PROMPT A
Copy the records from the line containing "Task: Tap the" through the end of the records, keeping each line unchanged and leaving out the pictures.

I'm trying to duplicate each element in an array, but using functional style.
I have this currently:
["a", "b", "c"]
And I'm getting this:
["a","a","b","b","c","c"]
So far I have tried the following, mapping each element to an array, then using flat() to get a 1d array. Is there a cleaner way because it feels like I'm abusing map and flat.
["a", "b", "c"].map(item => [item, item]).flat();
Is there a better way to do this?
I was trying to provide a example as simple as possible but left some details out. The real input is not sorted because elements are not comparable.
It's something like:
[
{
a:"a"
b:"b"
},
{
c: 1
d: 2
},
{
apple: {},
sellers: ["me", "her"]
}
]
The duplicated result should be something like this, where duplicated elements are next to each other:
[
{
a:"a"
b:"b"
},
{
a:"a"
b:"b"
},
{
c: 1
d: 2
},
{
c: 1
d: 2
},
{
apple: {},
sellers: ["me", "her"]
},
{
apple: {},
sellers: ["me", "her"]
}
]
Array.reduce is semantically the appropriate method here: take an object (in this case an array) and return an object of a different type, or with a different length or shape (note: edited to use Array.push for faster performance per #slider suggestion):
EDIT: I've edited my answer to reflect OP's updated input data. Note also, that this solution is cross-browser and NodeJS compatible without requiring transpilation.

DATASET CONTENT

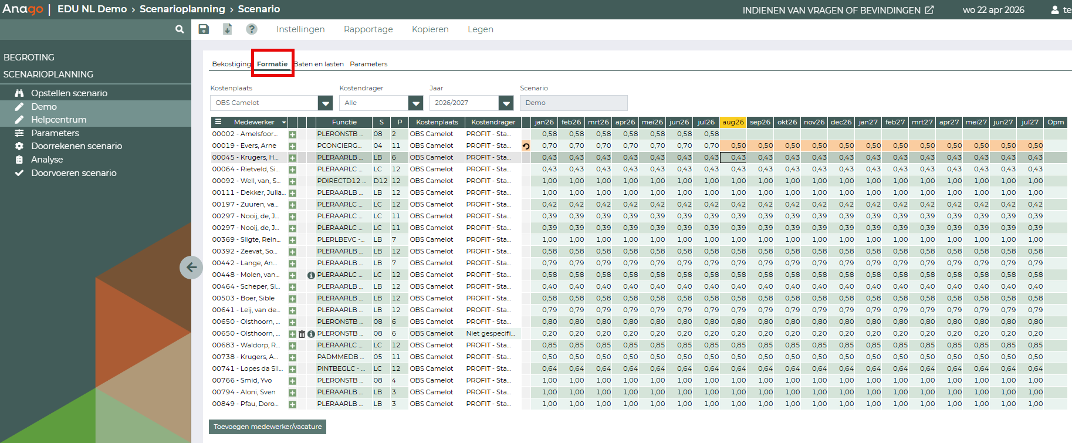Open the Kostenplaats dropdown

point(325,103)
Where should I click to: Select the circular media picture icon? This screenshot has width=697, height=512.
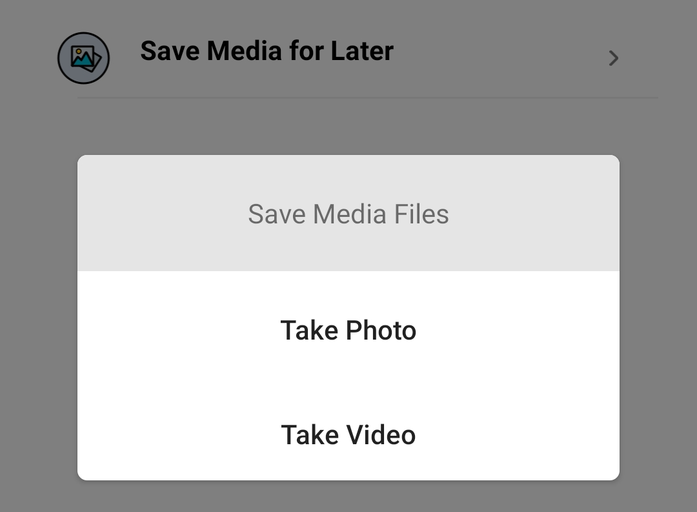[x=83, y=58]
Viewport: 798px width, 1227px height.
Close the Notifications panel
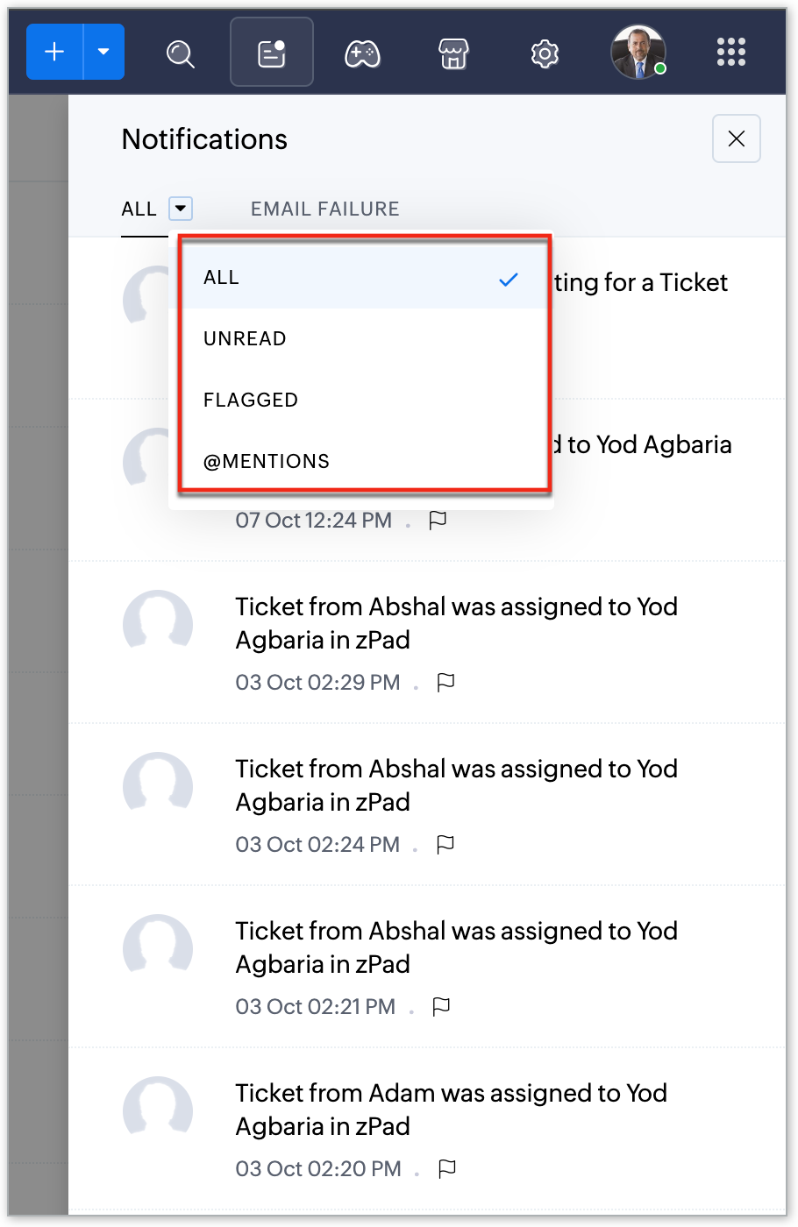tap(736, 138)
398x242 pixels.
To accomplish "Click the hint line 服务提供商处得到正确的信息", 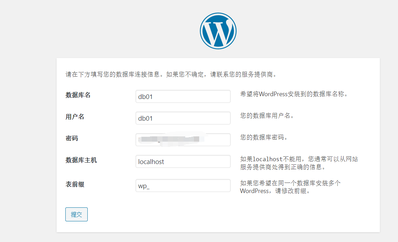I will (283, 167).
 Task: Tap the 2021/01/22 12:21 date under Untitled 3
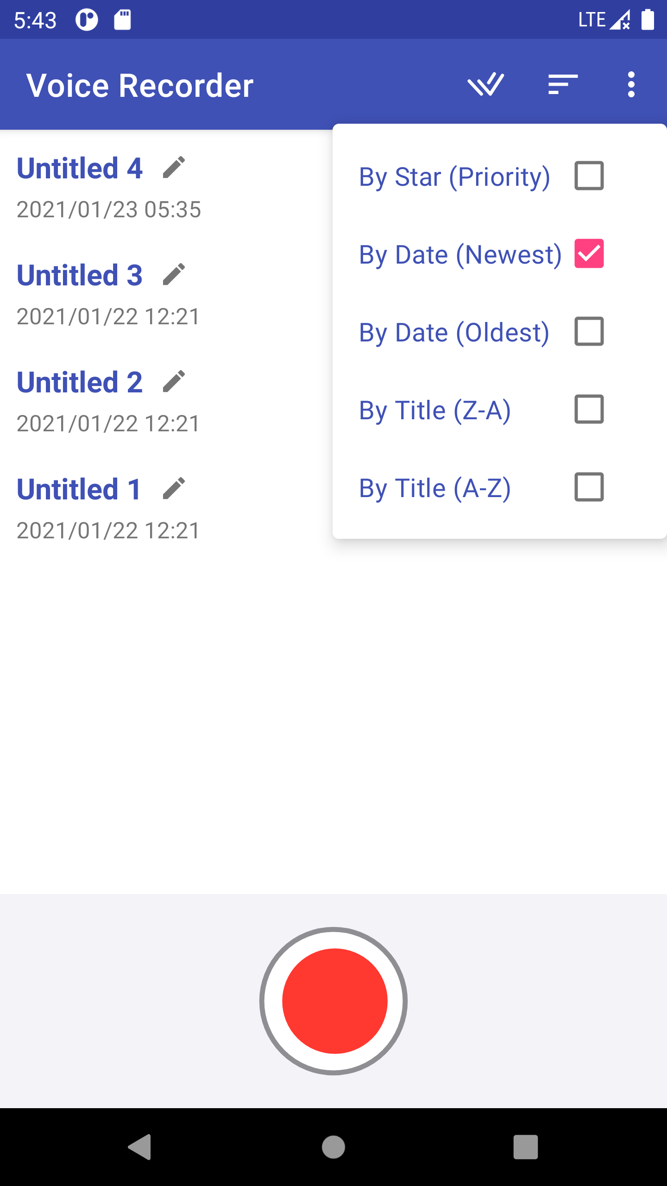tap(108, 317)
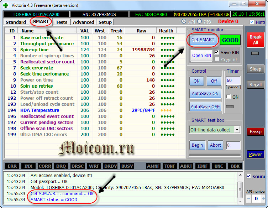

PROMPT B
In the text about duplicating array elements, why is the real input not sorted?

EXERCISE RESULT A
 Task: Tap the 2021/01/22 12:21 date under Untitled 3
tap(108, 317)

EXERCISE RESULT B
The elements are not comparable.